Do tej pory obowiązujące przepisy pozostawiały sporą swobodę – auta zarejestrowane poza Unią Europejską mogły korzystać z ważnych dokumentów kraju rejestracji i nie podlegały polskim badaniom technicznym. Ministerstwo Infrastruktury chce to zmienić. W projekcie ustawy oznaczonym symbolem UC95 znalazły się przepisy, które przewidują obowiązkową rejestrację pojazdów spoza UE, jeśli pozostają w Polsce przez dłuższy czas – w praktyce powyżej roku od przekroczenia granicy. Taki krok oznaczałby włączenie ich do polskiego systemu badań technicznych. Resort argumentuje, że chodzi o bezpieczeństwo na drogach oraz równe zasady wobec wszystkich kierowców.
Dlaczego zmiany są potrzebne?
Według szacunków, od lutego 2022 roku granicę polsko-ukraińską przekroczyło ponad 140 tysięcy samochodów na zagranicznych tablicach. Część z nich pojechała dalej na Zachód, ale tysiące wciąż codziennie jeżdżą po polskich drogach. Problem w tym, że policja może reagować jedynie w skrajnych sytuacjach – np. gdy auto stwarza ewidentne zagrożenie i konieczne jest zatrzymanie dowodu rejestracyjnego. Na co dzień jednak kontrola stanu technicznego takich pojazdów jest praktycznie niemożliwa.
Czytaj więcej
Od 1 września 2025 roku zapłacimy więcej za badanie techniczne – 149 zł zamiast dotychczasowych 9...
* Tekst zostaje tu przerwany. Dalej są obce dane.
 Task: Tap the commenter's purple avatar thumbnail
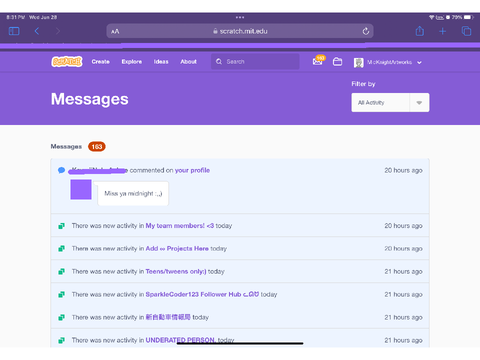pyautogui.click(x=81, y=189)

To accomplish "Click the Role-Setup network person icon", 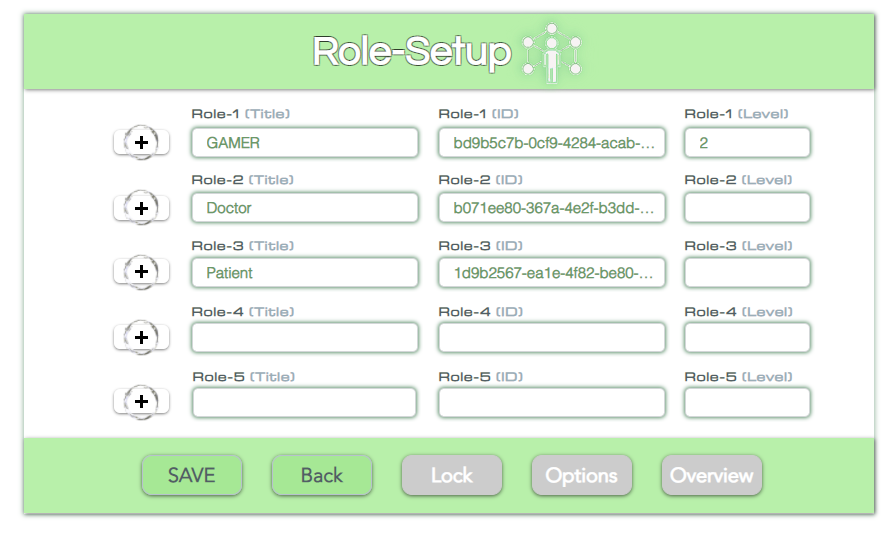I will point(551,53).
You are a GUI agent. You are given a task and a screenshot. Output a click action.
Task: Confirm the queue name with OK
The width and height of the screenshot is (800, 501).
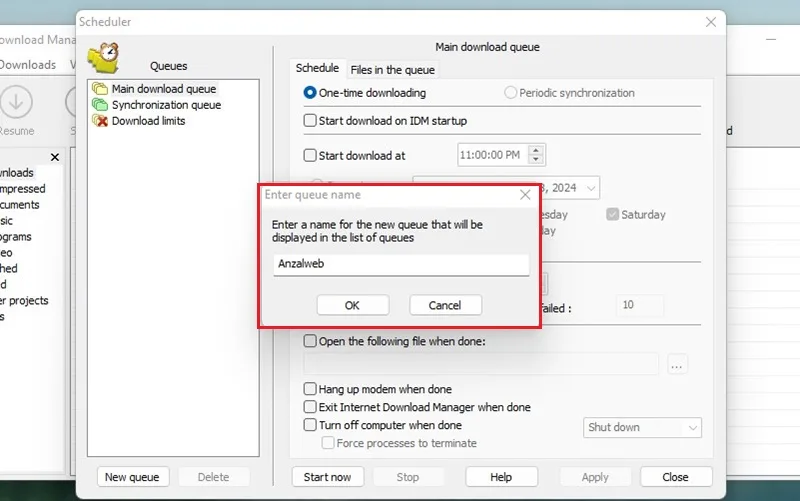click(353, 305)
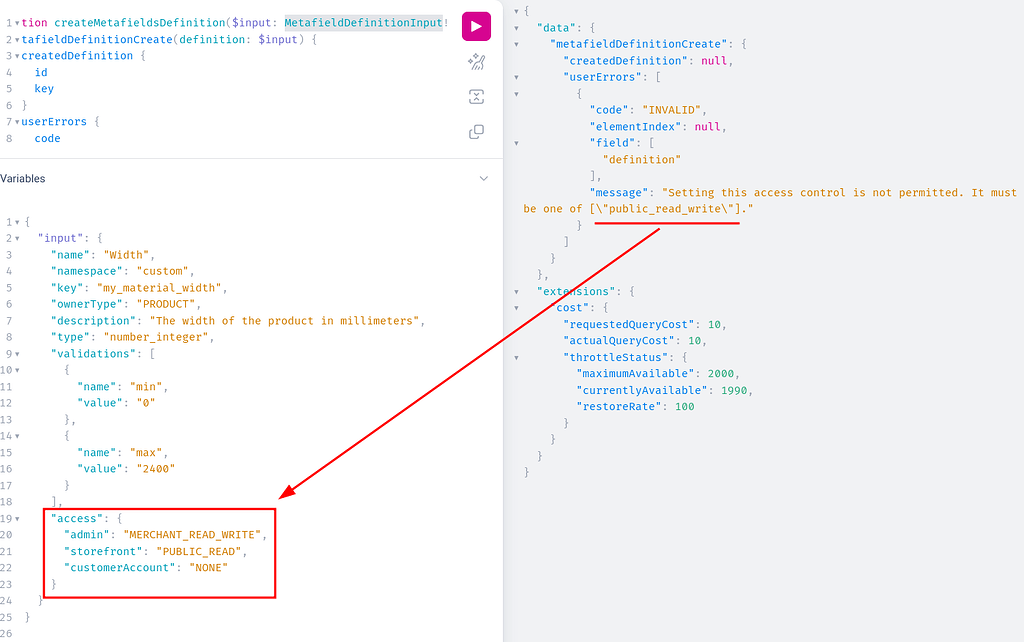1024x642 pixels.
Task: Collapse the "extensions" section of the response
Action: click(516, 290)
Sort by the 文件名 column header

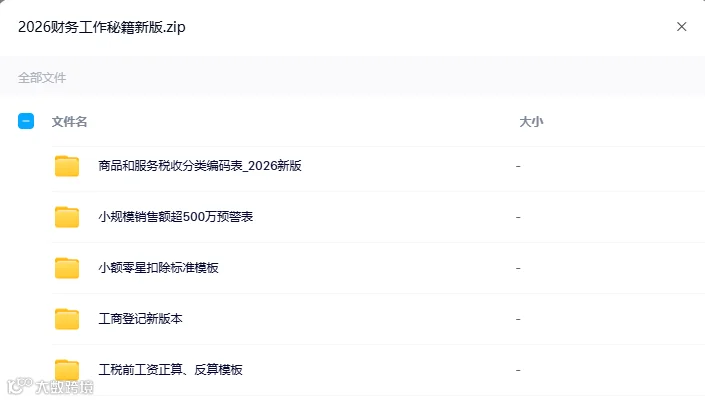69,121
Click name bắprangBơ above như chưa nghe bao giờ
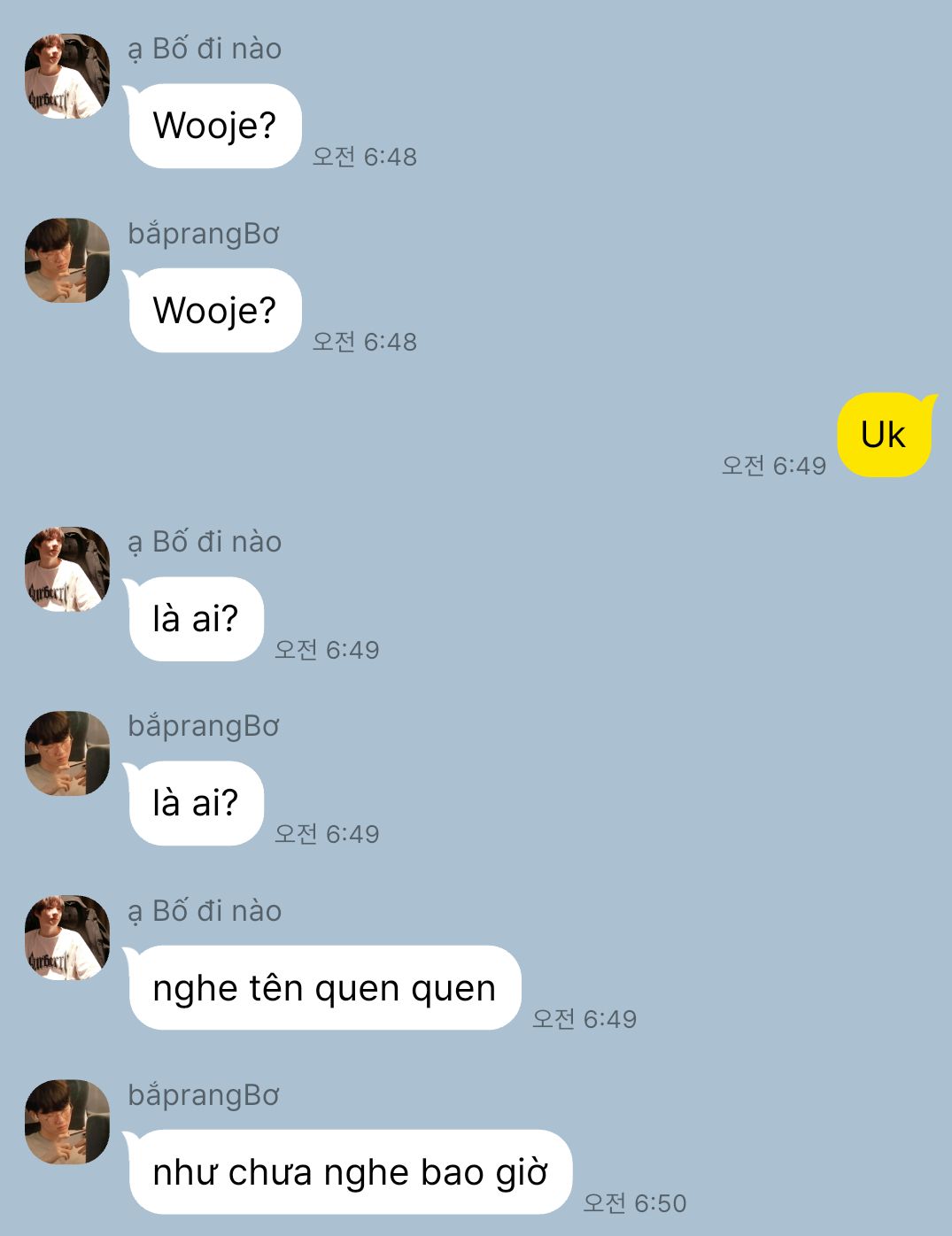 pyautogui.click(x=204, y=1095)

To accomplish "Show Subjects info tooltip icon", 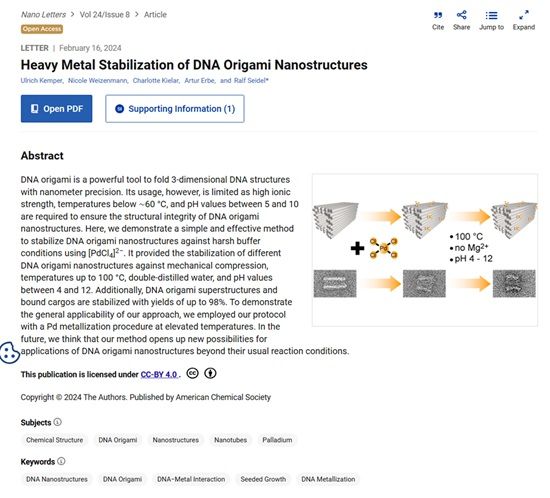I will [58, 422].
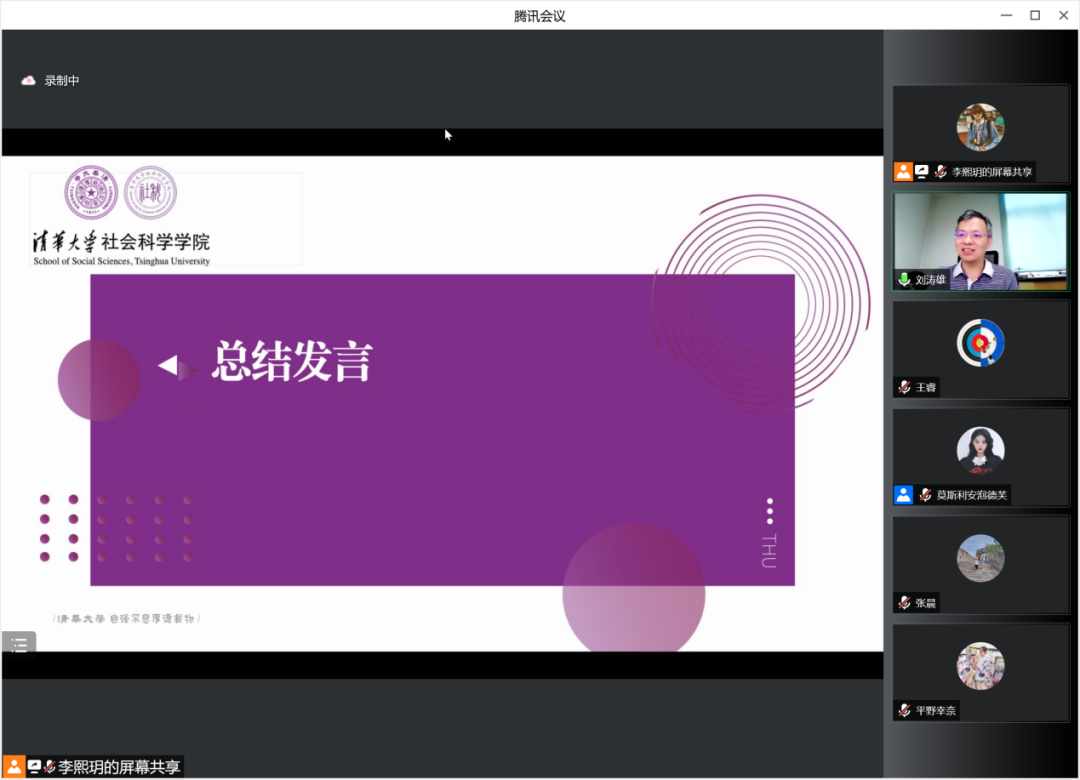The height and width of the screenshot is (780, 1080).
Task: Click 莫斯科安润德芙's avatar
Action: (980, 450)
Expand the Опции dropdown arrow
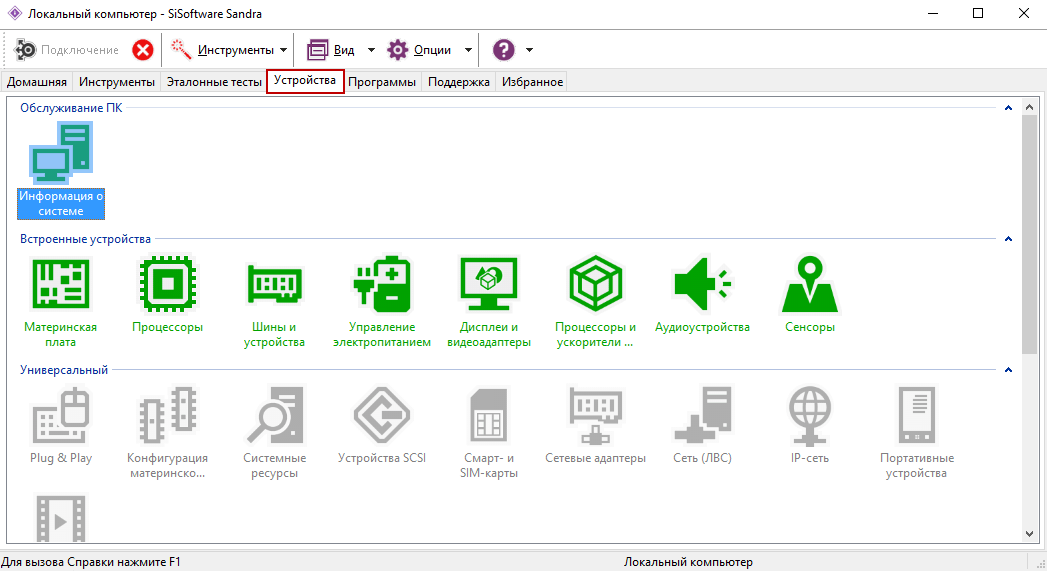1047x571 pixels. tap(468, 50)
Jak ma wyglądać nowe prawo?
Projekt UC95 nie wprowadza obowiązku przeglądu technicznego „po kilku tygodniach”, jak sugerowały niektóre publikacje, lecz zakłada rejestrację pojazdów spoza UE, które zostaną w Polsce na stałe. Po dokonaniu rejestracji samochód automatycznie zostaje objęty polskimi przepisami – w tym obowiązkiem corocznego badania technicznego. Ma to uszczelnić system i ułatwić eliminowanie z ruchu niesprawnych aut. Zmiany są wciąż w fazie konsultacji. Nie ma jeszcze ostatecznego brzmienia przepisów ani daty wejścia ich w życie. Ministerstwo zapewnia jednak, że celem jest „wyrównanie zasad gry” i zwiększenie bezpieczeństwa uczestników ruchu. Jeśli nowe prawo wejdzie w życie, właściciele samochodów z Ukrainy, Białorusi czy innych krajów spoza UE będą musieli przygotować się na dodatkowe koszty – rejestrację pojazdu w Polsce i obowiązkowy przegląd techniczny (dziś jego cena to 98 zł), ale i sprowadzenie stanu technicznego auta do polskich przepisów.
Czy wiesz, że…
- Pierwszy przegląd techniczny auta sprowadzonego z zagranicy w Polsce nazywa się „zerowym” i jest obowiązkowy przed rejestracją.
- W 2024 roku w Polsce wykonano ponad 17 milionów badań technicznych, a odsetek pojazdów z poważnymi usterkami przekraczał 15 proc.
- W wielu krajach UE auta z państw trzecich muszą przejść lokalny przegląd już po 6 miesiącach pobytu.